Wikipedia Document Classification

Download as .zip Download as .tar.gz View on GitHub

Introduction

In machine learning and natural language processing, a topic model is a type of statistical model for discovering the abstract "topics" that occur in a collection of documents. We tried to use different kinds of models and study their behaviour to understand the differences in various kinds of topic models, their advantages and their disadvantages while also learning about advances in this field in the last couple of years.

Dataset

We extracted articles from Wiki10+ using xmltree, bleach and couple of handcrafted regexs. Also, we extracted the top tag associated with them so that each document has a tag associated with them, this will be our topic. We reduced the number of topics from 470 to 24 to make it a feasible classification problem.

Methods Used

TF - IDF

A document-term matrix or term-document matrix is a mathematical matrix that describes the frequency of terms that occur in a collection of documents. In a document-term matrix, rows correspond to documents in the collection and columns correspond to terms. There are various schemes for determining the value that each entry in the matrix should take, and we firstly use the tf-idf formulation.

tf–idf, short for term frequency–inverse document frequency, is a numerical statistic that is intended to reflect how important a word is to a document in a collection or corpus. The number of times a term occurs in a document is called its term frequency while inverse document frequency factor is incorporated which diminishes the weight of terms that occur very frequently in the document set and increases the weight of terms that occur rarely. tf–idf is the product of two statistics, term frequency and inverse document frequency.

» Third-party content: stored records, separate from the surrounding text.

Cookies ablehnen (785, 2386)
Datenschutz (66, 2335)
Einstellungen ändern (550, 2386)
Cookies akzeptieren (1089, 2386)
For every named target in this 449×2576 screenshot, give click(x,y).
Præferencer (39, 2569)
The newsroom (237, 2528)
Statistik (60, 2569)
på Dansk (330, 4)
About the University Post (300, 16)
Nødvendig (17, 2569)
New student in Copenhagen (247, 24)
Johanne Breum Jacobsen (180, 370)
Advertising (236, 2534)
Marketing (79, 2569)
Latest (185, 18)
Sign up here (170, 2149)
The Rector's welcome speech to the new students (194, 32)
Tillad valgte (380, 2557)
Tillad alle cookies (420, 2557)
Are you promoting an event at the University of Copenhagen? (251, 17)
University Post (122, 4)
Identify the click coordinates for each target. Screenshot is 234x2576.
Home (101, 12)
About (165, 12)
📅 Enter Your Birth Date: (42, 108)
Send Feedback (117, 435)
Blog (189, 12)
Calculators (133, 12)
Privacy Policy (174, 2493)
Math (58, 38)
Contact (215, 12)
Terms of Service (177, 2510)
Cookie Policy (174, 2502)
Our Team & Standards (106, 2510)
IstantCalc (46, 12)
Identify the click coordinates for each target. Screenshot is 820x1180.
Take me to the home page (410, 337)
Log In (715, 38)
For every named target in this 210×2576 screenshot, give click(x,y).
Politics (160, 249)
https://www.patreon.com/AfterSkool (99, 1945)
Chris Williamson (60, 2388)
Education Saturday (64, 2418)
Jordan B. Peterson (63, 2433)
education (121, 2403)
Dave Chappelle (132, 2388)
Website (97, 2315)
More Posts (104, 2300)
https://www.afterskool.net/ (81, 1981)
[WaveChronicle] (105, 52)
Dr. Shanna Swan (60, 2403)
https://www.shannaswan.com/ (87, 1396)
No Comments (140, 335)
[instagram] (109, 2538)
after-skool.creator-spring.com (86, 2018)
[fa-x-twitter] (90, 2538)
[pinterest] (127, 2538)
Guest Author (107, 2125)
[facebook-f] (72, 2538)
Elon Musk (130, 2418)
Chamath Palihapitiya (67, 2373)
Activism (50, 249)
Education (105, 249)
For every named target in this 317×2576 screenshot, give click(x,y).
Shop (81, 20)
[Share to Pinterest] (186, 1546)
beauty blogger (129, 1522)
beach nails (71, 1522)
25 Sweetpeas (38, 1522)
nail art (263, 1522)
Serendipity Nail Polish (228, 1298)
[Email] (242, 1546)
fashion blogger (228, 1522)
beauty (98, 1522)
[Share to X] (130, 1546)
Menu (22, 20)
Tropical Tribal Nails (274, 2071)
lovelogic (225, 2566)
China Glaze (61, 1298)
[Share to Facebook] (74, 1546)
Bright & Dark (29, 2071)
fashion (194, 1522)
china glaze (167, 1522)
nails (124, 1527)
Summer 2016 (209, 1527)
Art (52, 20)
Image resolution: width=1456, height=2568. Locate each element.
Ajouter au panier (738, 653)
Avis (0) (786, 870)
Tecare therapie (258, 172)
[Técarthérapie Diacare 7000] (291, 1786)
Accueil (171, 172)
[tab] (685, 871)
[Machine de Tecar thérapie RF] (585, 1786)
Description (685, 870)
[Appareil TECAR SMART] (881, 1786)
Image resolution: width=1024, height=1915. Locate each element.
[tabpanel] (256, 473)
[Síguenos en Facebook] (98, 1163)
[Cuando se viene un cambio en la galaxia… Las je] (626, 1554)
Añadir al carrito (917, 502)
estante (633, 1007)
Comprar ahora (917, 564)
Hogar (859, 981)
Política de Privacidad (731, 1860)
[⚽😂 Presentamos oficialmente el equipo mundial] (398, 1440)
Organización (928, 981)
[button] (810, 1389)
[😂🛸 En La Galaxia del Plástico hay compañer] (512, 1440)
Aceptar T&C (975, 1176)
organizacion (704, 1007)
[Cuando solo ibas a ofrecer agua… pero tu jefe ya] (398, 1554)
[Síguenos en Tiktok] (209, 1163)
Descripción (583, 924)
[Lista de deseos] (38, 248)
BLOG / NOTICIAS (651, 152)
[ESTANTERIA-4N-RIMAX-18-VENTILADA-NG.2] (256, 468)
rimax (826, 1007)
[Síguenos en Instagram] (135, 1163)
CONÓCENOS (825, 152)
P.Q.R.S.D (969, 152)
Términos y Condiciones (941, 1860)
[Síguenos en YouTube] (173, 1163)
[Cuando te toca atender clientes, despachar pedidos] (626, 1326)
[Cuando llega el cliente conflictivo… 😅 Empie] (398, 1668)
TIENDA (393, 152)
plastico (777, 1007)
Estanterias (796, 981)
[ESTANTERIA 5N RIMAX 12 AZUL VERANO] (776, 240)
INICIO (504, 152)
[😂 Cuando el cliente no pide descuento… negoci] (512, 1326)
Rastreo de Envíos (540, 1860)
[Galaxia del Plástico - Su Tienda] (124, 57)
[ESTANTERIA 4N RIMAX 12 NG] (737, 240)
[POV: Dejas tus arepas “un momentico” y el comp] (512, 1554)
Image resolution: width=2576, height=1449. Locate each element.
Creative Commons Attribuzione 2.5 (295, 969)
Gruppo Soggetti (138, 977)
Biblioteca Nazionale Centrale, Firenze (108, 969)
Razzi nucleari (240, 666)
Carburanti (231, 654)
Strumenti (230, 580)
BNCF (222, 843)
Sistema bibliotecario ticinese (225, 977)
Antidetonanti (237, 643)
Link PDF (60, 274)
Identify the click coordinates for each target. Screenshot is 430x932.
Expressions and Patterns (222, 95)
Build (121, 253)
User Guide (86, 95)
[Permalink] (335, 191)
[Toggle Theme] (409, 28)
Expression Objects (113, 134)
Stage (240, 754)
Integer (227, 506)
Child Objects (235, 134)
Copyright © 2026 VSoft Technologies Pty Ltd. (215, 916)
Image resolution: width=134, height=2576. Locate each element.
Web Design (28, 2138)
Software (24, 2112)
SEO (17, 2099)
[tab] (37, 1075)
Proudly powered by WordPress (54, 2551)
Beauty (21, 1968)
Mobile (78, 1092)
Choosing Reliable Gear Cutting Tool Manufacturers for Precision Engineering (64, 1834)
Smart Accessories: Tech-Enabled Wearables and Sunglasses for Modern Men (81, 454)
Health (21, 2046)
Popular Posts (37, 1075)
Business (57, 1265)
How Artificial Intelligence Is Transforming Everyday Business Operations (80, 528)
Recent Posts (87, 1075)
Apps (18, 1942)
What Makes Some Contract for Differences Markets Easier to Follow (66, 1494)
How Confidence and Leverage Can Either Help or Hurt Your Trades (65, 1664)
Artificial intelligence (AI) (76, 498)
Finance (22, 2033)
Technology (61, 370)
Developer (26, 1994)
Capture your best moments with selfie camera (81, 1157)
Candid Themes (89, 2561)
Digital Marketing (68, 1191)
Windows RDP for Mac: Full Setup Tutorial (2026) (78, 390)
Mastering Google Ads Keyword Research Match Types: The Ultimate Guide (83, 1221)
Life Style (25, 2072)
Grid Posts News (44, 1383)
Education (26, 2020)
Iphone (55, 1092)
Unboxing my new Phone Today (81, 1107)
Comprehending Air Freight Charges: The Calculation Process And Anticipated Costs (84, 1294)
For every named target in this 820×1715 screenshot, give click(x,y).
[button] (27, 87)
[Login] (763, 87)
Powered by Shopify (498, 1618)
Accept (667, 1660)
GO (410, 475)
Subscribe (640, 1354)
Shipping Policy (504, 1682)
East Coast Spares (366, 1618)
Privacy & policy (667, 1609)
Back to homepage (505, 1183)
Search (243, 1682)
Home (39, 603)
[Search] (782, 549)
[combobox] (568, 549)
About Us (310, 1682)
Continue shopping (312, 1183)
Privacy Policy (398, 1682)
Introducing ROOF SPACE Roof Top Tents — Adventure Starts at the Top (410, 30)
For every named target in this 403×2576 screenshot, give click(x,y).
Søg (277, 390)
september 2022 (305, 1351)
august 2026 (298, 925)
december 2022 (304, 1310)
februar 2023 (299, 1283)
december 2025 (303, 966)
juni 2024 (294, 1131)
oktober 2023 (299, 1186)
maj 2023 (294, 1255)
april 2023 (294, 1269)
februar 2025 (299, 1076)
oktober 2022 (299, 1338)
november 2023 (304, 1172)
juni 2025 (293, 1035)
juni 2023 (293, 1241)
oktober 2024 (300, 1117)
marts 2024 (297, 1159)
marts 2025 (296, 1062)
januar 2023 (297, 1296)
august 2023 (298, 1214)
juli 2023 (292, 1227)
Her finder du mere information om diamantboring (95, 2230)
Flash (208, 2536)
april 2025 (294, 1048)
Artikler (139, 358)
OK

Latent Dirichlet Allocation

Latent Dirichlet allocation is a generative model that allows sets of observations to be explained by unobserved groups (latent groups) that explain why some parts of the data are similar. If observations are words collected into documents, it posits that each document is a mixture of a small number of topics and that each word's creation is attributable to one of the document's topics.

word2vec

Word2vec is a two-layer neural net that processes text. Its input is a text corpus and its output is a set of vectors: feature vectors for words in that corpus. While Word2vec is not a deep neural network, it turns text into a numerical form that deep nets can understand.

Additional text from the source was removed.